O ponto crucial é que esta Ordem Executiva de fato coloca toda a gente a denunciar as posições políticas da Rússia como a ameaçarem potencialmente a “democracia americana”.

Como fez notar o analista Alastair Crooke, isto é “um procedimento normalmente reservado a cidadãos de estados inimigos em tempos de guerra”. Crooke acrescenta, “Os falcões dos EUA estão a aumentar intensamente a parada contra Moscou. As tensões e a retórica estão a atingir níveis de tempos de guerra”.

É uma questão em aberto se o Estado da Nação de Putin será examinado seriamente pelo tóxico grupo lunático de neoconservadores e imperialistas humanitários, apostados em perturbar a Rússia e a China simultaneamente.

Mas o fato é que já começou a acontecer uma coisa extraordinária: uma espécie de “fim da escalada”.

Ainda antes da comunicação de Putin, parece que Kiev, a OTAN e o Pentágono perceberam a mensagem implícita na movimentação da Rússia de dois exércitos, maciças divisões de baterias de artilharia e divisões aerotransportadas para as fronteiras de Donbass e para a Crimeia – já para não mencionar importantes meios navais movimentados do Mar Cáspio para o Mar Negro. A NATO nem sequer podia sonhar em acompanhar isso.

Os factos em diversos terrenos são significativos.
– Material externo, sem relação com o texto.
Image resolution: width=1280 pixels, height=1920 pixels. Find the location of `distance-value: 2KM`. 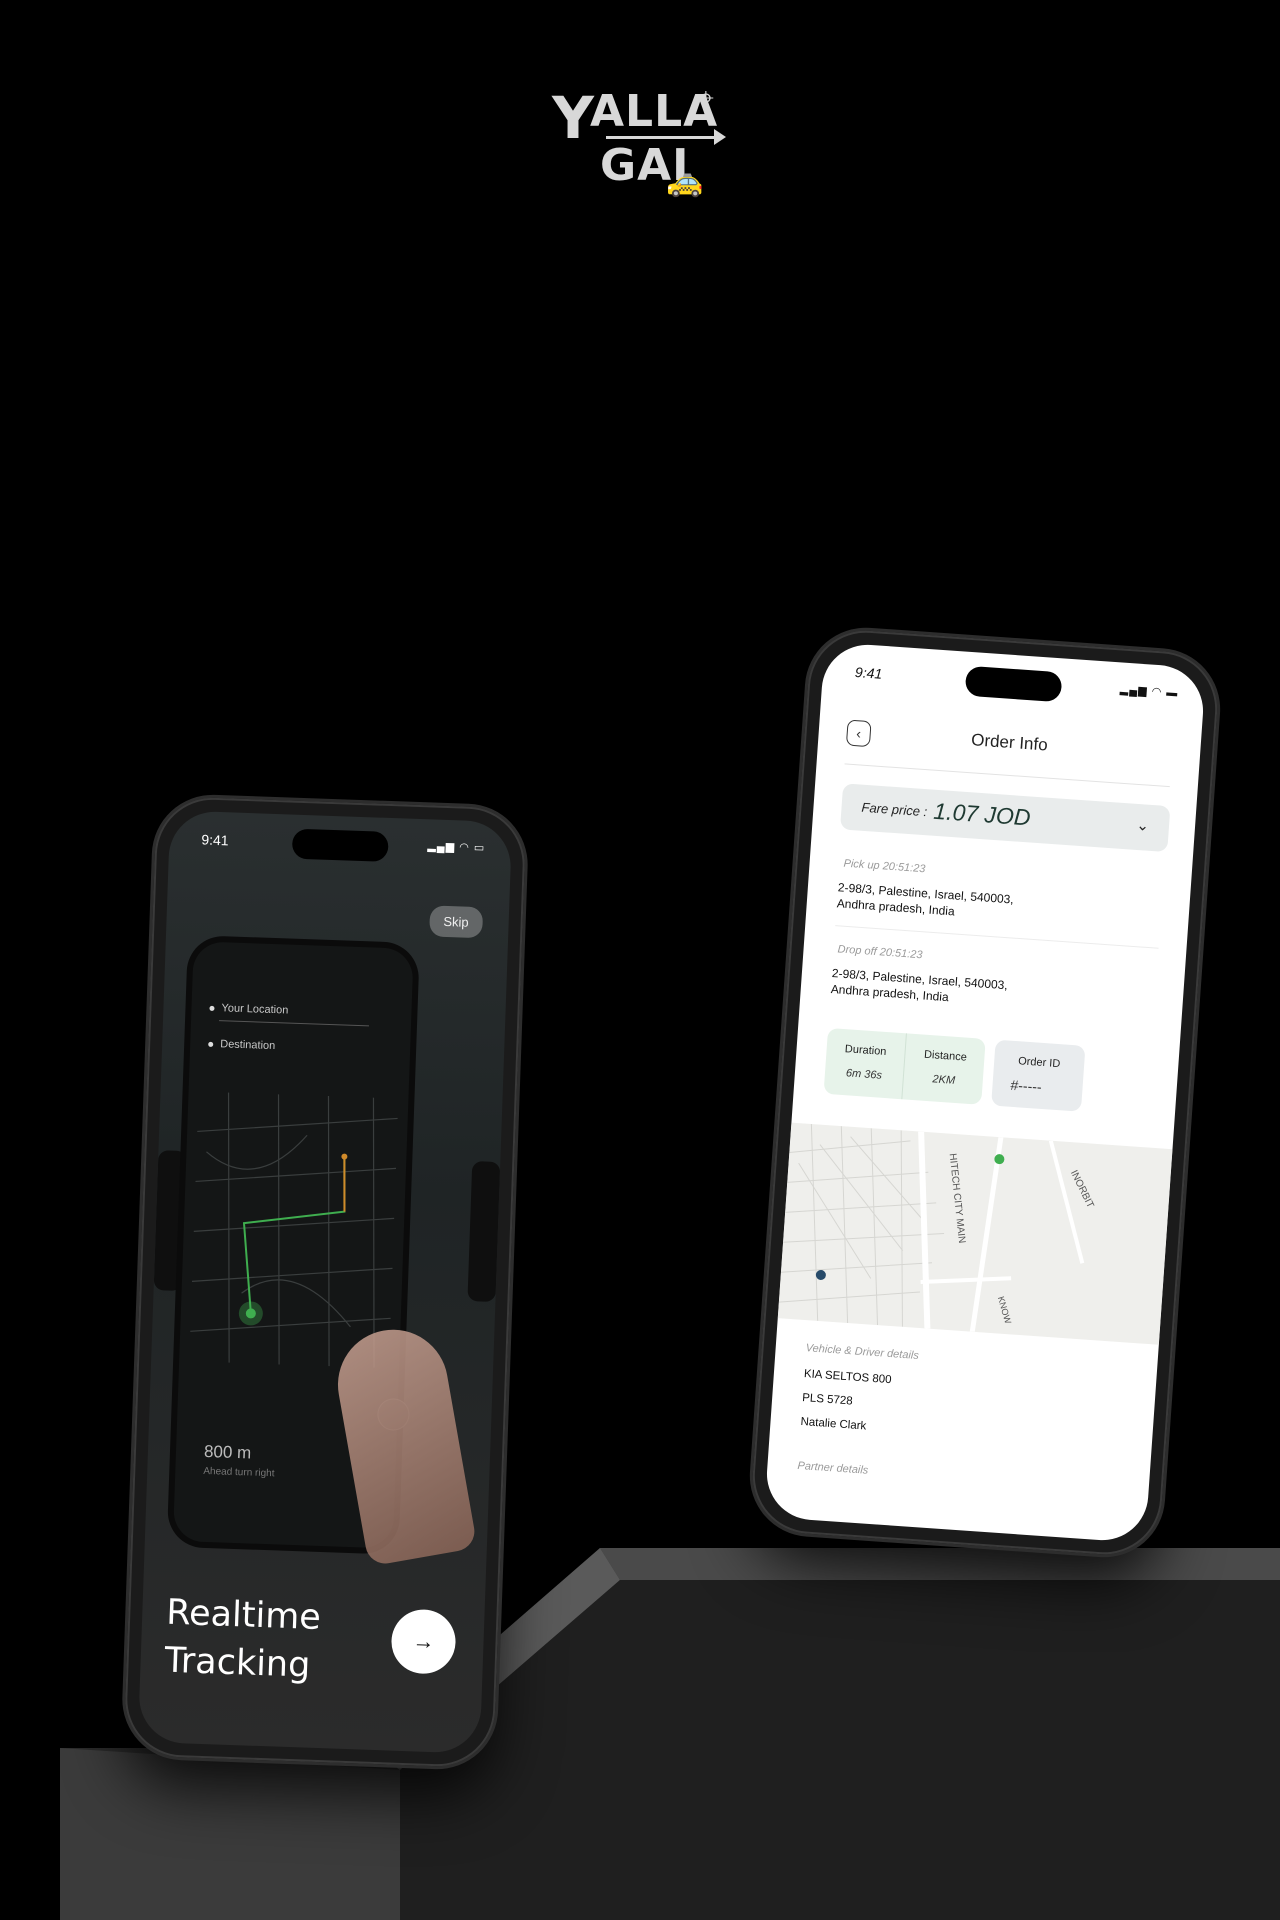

Tanto Paris como Berlim ficaram aterrorizados com um possível confronto de Kiev diretamente contra a Rússia e procuraram furiosamente impedir isso, ultrapassando a União Europeia e a OTAN.
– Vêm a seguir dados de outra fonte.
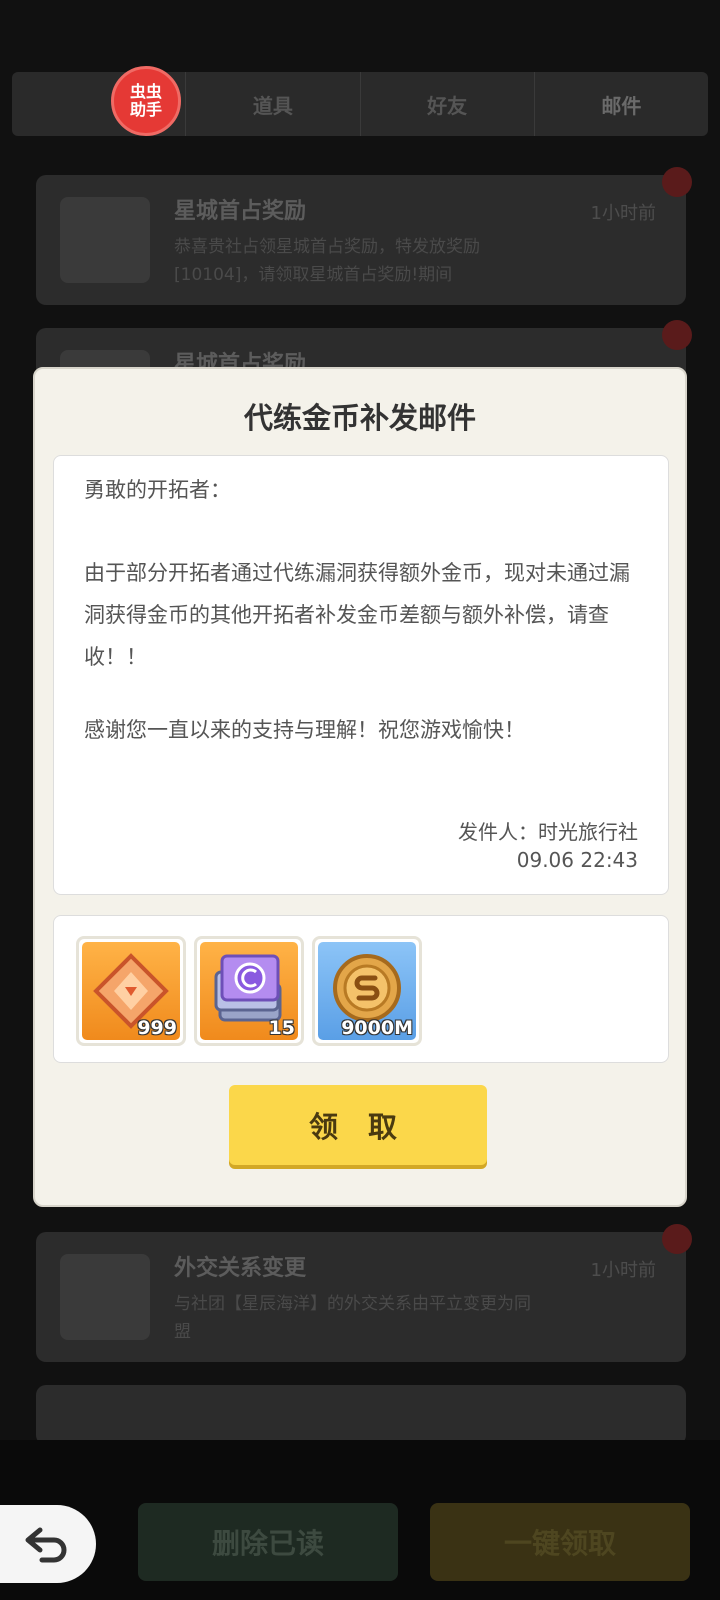 Image resolution: width=720 pixels, height=1600 pixels. I want to click on reward-item: 15, so click(249, 991).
Depois, alguém – talvez Jake Sullivan – deve ter sussurrado ao auricular do Crash Test Dummy [2] que não se pode andar a passear insultando um importante chefe de estado e ficar à espera de manter a “credibilidade” global. Assim, depois do já famoso telefonema de “Biden” para Putin, apareceu o convite para a cimeira da alteração climática, em que quaisquer promessas grandiosas são sobretudo retóricas, visto que o Pentágono continuará a ser a maior entidade poluidora do planeta Terra.

Washington pode ter encontrado uma forma de manter pelo menos um ponto de encontro de diálogo aberto com Moscovo. Simultaneamente, Moscou não tem nenhumas ilusões de que o drama Ucrânia/Donbass/Crimeia esteja terminado. Mesmo que Putin não se tenha referido a isso no Estado da Nação. E mesmo que o ministro da Defesa Shoigu tenha ordenado uma desescalada .

Andrei Martyanov, de valor sempre inestimável, assinalou satisfeito o “choque cultural quando Bruxelas e D.C. começaram a suspeitar que a Rússia não ‘quer’ a Ucrânia. O que a Rússia quer para este país é que ele apodreça e rebente sem que os excrementos desta implosão atinjam a Rússia. Que o Ocidente pague a limpeza desse setor também se encontra nos planos russos para o Bantustão ucraniano.”

O facto de Putin nem sequer se ter referido ao Bantustão no seu discurso confirma esta análise. Na medida em que estão em causa as “linhas vermelhas”, a implícita mensagem de Putin continua a ser a mesma: uma base da OTAN no flanco ocidental da Rússia não será tolerada pura e simplesmente. Paris e Berlim sabem disso. A União Europeia encontra-se em negação. A OTAN recusar-se-á sempre a reconhecê-lo.

Voltamos sempre à mesma questão crucial: se Putin conseguirá, contra todas as dificuldades, fazer um movimento combinado Bismarck-Sun Tzu e criar uma duradoura entente cordial germano-russa (uma coisa muito diferente de uma “aliança”). O gasoduto Nordstream 2 é um dente essencial na engrenagem – e é isso que enfurece os falcões de Washington.

Seja o que for que aconteça a seguir, para todos os efeitos práticos está instalada a Cortina de Ferro 2.0 e não irá desaparecer tão depressa. Vai haver mais sanções. Já tudo foi utilizado contra o Urso, exceto uma guerra acesa. Vai ser muito interessante observar como, e por que vias, Washington se envolverá num “processo diplomático de redução da escalada” com a Rússia.

A Potência Hegemónica pode sempre encontrar uma forma de lançar uma enorme campanha de relações públicas e acabar por reclamar um êxito diplomático na “dissolução” do impasse. Bom, isso certamente ultrapassa uma guerra acesa. De resto, os modestos aventureiros do Livro da Selva ficaram avisados: se tentarem alguma coisa divertida estejam preparados para enfrentar algo “assimétrico, rápido e duro”.